Gene Autry and the Cass Country Boys were really onto something with the 1950 rendition of “Frosty the Snowman.” The storyline caught on and it has piqued children’s imagination over the last 62 years as a song, story and even a cartoon movie.
We in Tooele Valley haven’t had much opportunity to create Frosty’s compatriots this year — but hope springs eternal. These cold, white men, women and children appear on front lawns everywhere, and they sometimes appear as families or even communities. In fact, why stop there? Snow is a great building block for lots of things — snowballs, snow forts (ostensibly to ward off snowballs as ammunition) and various animals.
My personal wish list this winter includes plenty of the raw materials (snow) to assemble such beings.
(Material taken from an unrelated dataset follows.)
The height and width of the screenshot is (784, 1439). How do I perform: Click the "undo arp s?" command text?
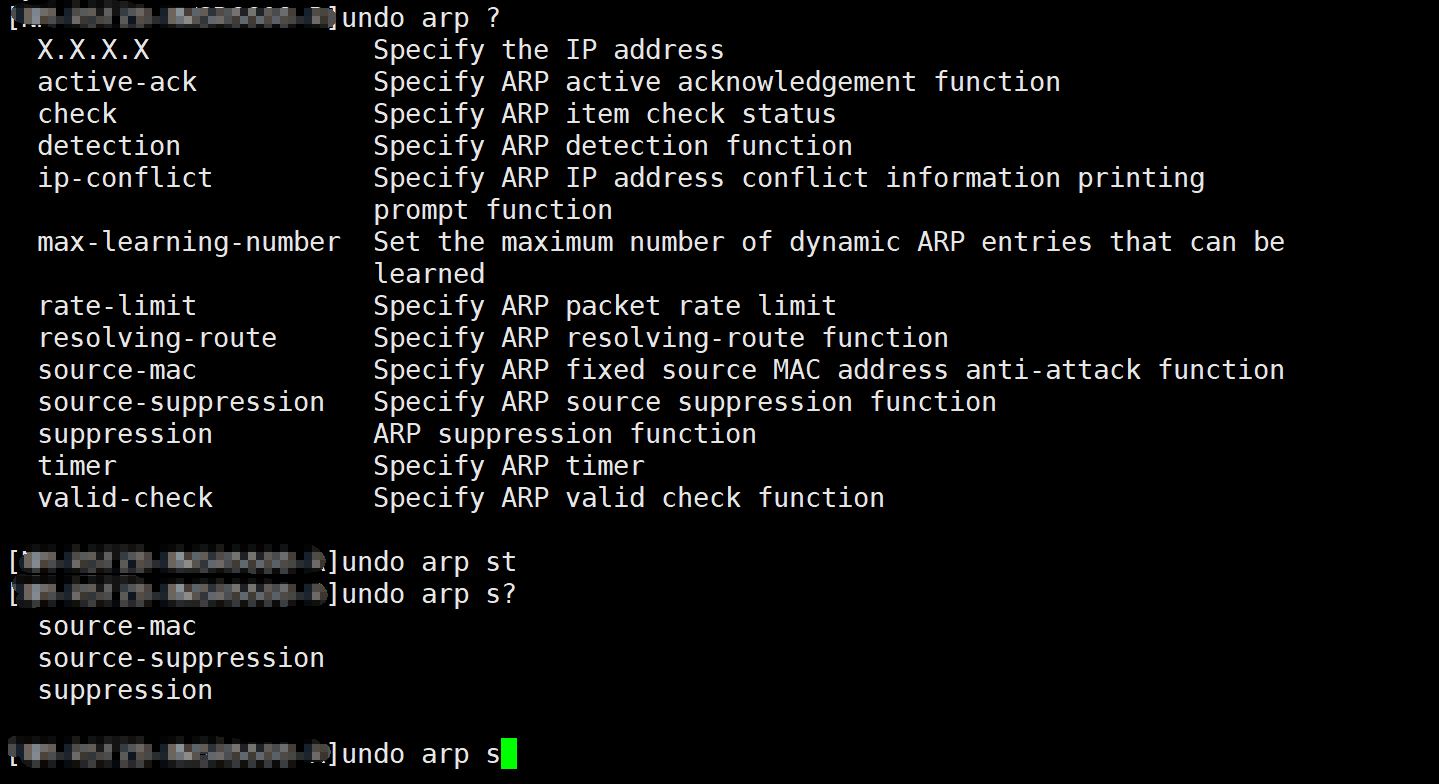point(429,594)
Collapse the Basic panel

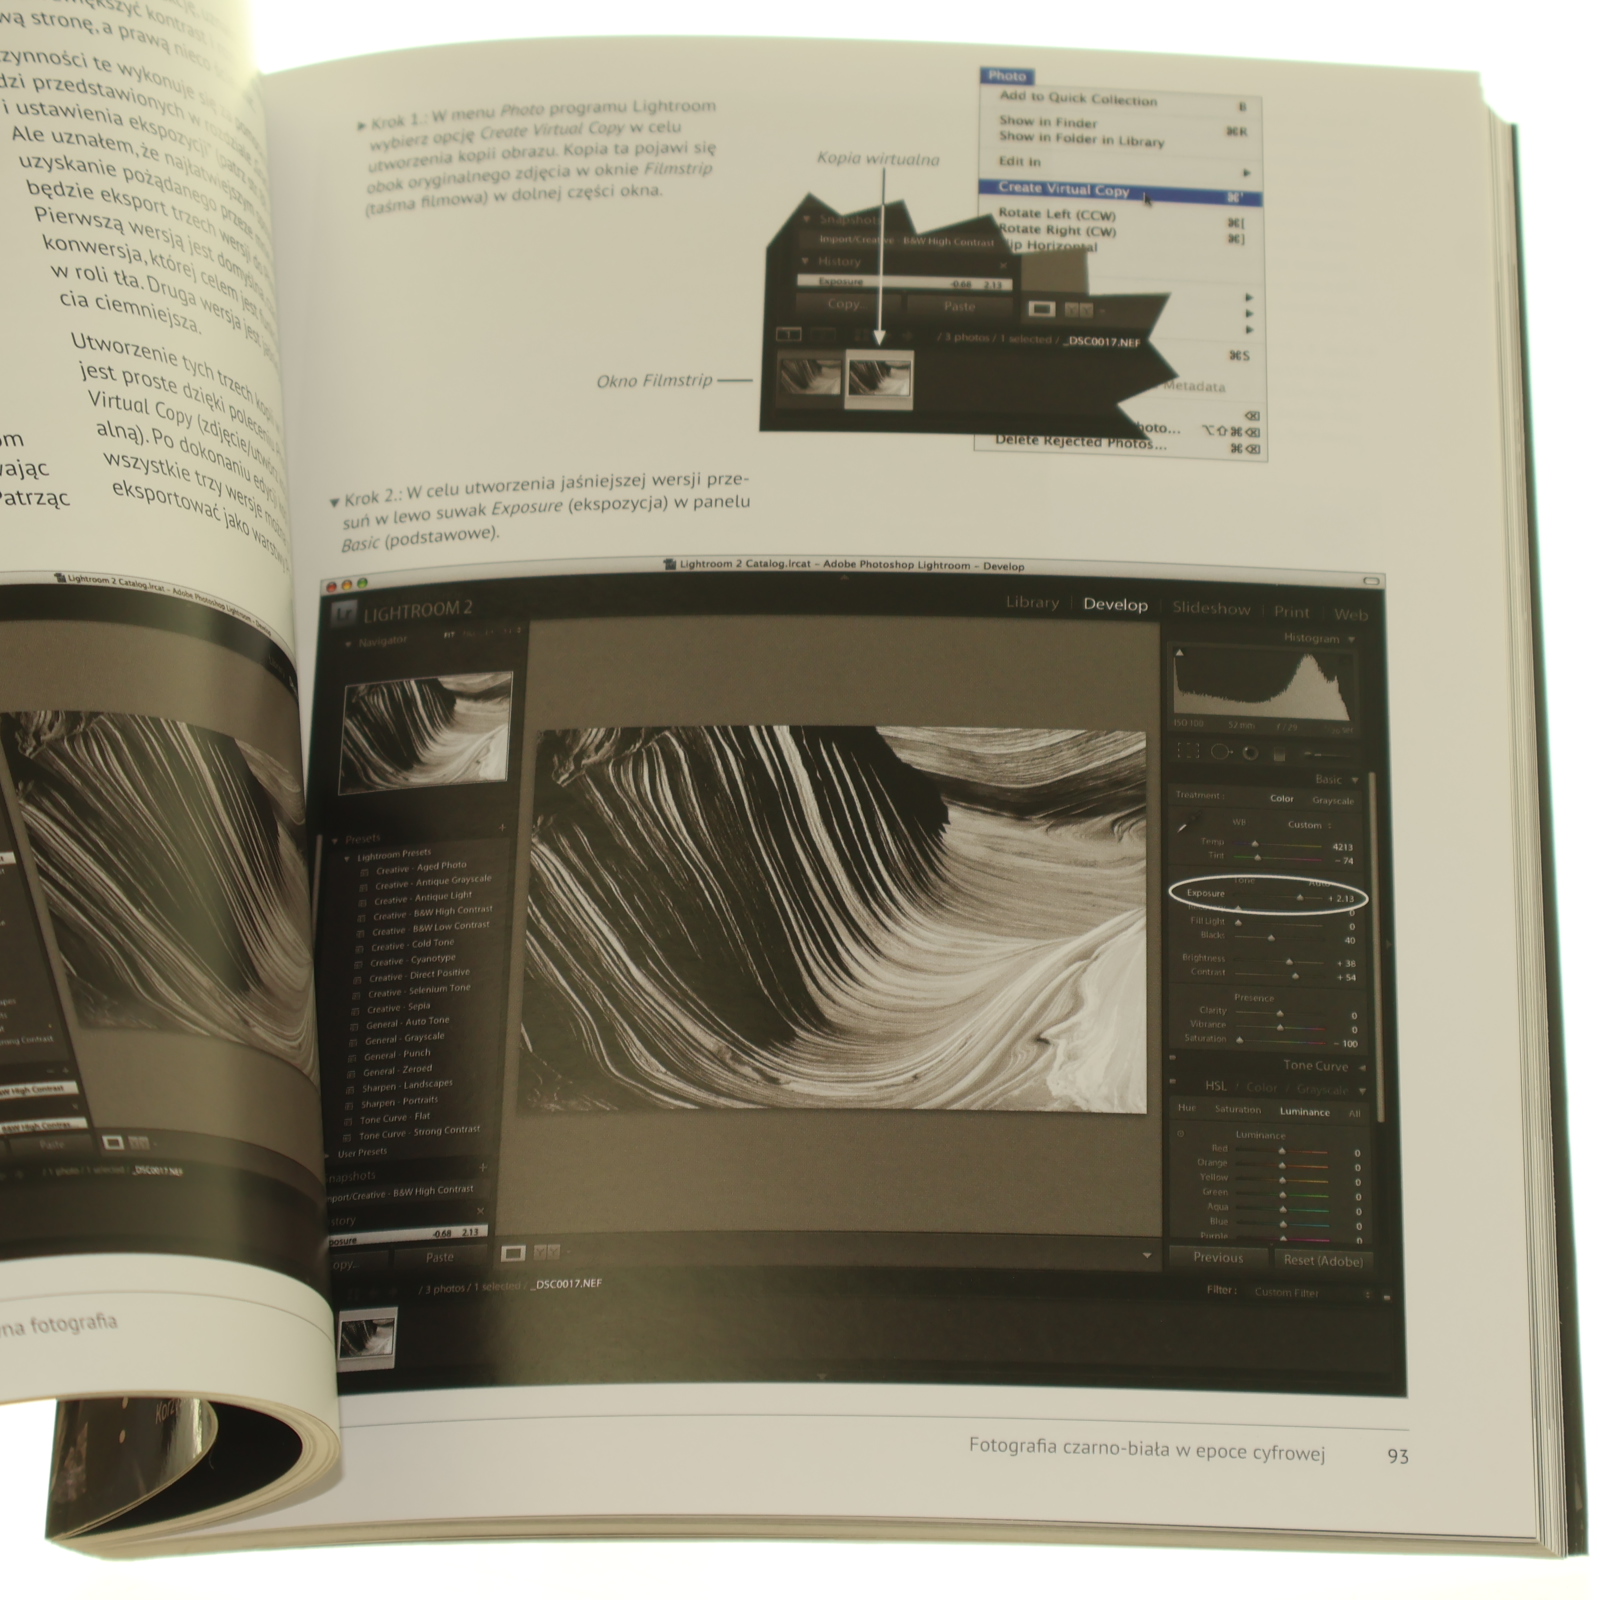pos(1355,780)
Of course, it’s not likely that I will actually venture out to fashion any of these creations. I remember a winter as a youngster when the snow fell deep and the wind pushed it into heaps that covered fences. Then the air turned cold and the outside froze. It was perfect for burrowing into to make a little snow cave. We had one in the back yard. It was the ultimate snow house in our opinion.
I looked up “snowman” online to see what I could find out about it and came across this definition: “A snowman is an anthropomorphic snow sculpture.” Someone somewhere has looked for historical evidence as to the origins of snow people. How would you ever document something like that? These creations by definition leave no archeological evidence and there would be no written records back further than about the 1300s.
I suspect that as soon as man found out that snow with the right water content could be molded, he started making shapes and forms out of it. If you spent your winters where there is snow, you would likely do something like that. The whole thing is just a lark. Could there be cave picture depictions of snowmen? Perhaps the fun in it is what has made snowmen so popular as Christmas decorations. It is pretty well understood where traditions like Christmas trees, stars, lights, candy canes and so on came from. They were either born of symbolic ideas or symbols were attached to them later. But snowmen are different. They come about because of the association of snow and cold with the month of December. The real thing is fun and fleeting. Every one of them allows for a later do-over.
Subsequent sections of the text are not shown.